● **Goal of the exercise**: Format the items from the line containing "You are a computer-use agent. The image" through the end of the items as a JSON list of strings, one string per line, leaving out blank lines.

● **Records provided**:
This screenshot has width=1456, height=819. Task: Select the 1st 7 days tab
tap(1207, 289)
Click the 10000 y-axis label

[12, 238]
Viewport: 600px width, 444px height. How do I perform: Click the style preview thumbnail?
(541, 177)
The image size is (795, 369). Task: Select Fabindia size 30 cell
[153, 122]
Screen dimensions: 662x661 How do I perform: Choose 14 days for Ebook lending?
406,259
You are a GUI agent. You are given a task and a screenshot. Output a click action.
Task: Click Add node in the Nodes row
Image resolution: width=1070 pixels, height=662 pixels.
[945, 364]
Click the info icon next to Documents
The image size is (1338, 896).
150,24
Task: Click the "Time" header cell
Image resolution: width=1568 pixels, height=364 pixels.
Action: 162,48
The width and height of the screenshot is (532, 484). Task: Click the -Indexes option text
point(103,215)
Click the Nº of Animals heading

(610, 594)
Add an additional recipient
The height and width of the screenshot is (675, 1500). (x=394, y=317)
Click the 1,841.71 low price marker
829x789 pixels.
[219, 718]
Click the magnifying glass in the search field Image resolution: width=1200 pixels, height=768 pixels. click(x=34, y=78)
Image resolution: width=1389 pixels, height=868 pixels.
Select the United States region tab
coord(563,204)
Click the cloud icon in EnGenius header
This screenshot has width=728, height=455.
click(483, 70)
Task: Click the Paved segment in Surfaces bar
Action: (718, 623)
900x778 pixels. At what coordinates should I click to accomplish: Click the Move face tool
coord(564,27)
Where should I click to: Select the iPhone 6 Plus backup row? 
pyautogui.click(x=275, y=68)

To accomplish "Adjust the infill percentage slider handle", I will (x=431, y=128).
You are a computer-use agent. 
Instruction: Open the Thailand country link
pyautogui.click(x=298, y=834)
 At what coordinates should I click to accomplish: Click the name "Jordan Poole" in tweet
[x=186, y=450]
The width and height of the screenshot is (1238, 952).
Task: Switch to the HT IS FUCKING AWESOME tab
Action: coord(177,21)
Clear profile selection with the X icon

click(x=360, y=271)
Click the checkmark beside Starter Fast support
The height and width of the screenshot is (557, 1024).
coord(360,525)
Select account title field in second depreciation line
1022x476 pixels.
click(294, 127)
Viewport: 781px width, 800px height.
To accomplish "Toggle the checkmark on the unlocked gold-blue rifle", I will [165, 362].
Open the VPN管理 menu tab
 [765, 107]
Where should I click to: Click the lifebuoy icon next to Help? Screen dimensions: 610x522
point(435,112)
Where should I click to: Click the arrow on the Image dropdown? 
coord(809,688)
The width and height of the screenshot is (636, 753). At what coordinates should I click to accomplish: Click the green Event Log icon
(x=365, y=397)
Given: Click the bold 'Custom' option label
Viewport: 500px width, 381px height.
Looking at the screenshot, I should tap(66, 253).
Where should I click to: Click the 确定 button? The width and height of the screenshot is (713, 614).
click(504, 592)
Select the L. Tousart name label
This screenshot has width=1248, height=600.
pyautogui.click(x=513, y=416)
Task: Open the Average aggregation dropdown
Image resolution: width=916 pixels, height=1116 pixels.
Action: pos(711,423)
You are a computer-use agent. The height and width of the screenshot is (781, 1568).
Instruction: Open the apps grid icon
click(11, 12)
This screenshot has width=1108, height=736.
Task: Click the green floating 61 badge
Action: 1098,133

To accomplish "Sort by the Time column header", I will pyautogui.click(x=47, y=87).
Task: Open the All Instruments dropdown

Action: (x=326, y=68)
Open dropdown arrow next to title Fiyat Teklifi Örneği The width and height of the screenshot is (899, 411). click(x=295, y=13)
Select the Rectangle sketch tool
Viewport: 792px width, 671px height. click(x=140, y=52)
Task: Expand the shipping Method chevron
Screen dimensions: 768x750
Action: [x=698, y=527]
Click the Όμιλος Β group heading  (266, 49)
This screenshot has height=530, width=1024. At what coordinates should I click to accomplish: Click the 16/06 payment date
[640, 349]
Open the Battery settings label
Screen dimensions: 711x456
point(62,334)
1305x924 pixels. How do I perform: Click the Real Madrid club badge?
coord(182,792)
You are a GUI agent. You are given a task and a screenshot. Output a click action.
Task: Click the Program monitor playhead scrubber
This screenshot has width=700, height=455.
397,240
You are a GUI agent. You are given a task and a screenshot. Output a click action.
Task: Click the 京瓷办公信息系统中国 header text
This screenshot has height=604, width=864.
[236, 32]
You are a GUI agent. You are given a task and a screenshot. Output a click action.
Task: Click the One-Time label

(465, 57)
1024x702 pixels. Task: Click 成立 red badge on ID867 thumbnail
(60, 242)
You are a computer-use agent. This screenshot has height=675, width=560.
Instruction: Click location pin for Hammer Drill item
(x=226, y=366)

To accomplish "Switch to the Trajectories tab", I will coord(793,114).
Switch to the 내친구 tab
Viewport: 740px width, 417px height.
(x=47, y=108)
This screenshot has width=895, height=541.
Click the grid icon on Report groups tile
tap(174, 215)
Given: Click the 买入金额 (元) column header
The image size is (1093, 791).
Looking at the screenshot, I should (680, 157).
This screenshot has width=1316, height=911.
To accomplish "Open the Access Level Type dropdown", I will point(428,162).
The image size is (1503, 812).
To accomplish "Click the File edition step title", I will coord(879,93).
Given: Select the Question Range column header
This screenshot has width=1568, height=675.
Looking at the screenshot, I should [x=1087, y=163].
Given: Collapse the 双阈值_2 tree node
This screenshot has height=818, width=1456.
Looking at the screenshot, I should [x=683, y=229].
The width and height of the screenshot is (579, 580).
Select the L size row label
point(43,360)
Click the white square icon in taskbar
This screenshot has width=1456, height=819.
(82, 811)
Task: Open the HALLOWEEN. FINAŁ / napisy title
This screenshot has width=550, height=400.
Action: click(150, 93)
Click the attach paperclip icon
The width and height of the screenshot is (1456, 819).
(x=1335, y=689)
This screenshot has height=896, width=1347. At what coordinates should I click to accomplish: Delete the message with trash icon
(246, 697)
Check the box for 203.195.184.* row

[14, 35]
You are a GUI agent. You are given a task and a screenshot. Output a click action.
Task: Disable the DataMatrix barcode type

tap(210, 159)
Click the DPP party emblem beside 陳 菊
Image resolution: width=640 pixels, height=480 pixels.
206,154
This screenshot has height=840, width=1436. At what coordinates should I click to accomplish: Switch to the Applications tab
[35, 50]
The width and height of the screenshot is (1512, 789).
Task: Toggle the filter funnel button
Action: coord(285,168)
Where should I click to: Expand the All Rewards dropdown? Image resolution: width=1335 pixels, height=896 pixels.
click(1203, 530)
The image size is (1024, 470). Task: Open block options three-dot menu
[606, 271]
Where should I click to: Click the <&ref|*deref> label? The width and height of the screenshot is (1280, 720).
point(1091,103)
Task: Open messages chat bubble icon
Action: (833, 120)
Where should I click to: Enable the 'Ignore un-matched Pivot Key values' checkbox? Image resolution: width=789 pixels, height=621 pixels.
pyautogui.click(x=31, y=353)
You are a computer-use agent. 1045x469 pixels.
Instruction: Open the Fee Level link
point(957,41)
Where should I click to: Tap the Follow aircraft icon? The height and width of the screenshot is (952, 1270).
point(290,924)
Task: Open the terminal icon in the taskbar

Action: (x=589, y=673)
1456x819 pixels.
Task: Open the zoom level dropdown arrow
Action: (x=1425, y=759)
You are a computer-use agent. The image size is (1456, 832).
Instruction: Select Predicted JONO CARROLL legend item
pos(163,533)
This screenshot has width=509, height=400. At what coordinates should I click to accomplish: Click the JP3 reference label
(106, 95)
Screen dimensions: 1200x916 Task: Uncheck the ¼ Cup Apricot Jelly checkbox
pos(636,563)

● **Complete output**:
[
  "You are a computer-use agent. The image size is (1456, 832).",
  "Instruction: Select Predicted JONO CARROLL legend item",
  "pos(163,533)",
  "This screenshot has width=509, height=400. At what coordinates should I click to accomplish: Click the JP3 reference label",
  "(106, 95)",
  "Screen dimensions: 1200x916 Task: Uncheck the ¼ Cup Apricot Jelly checkbox",
  "pos(636,563)"
]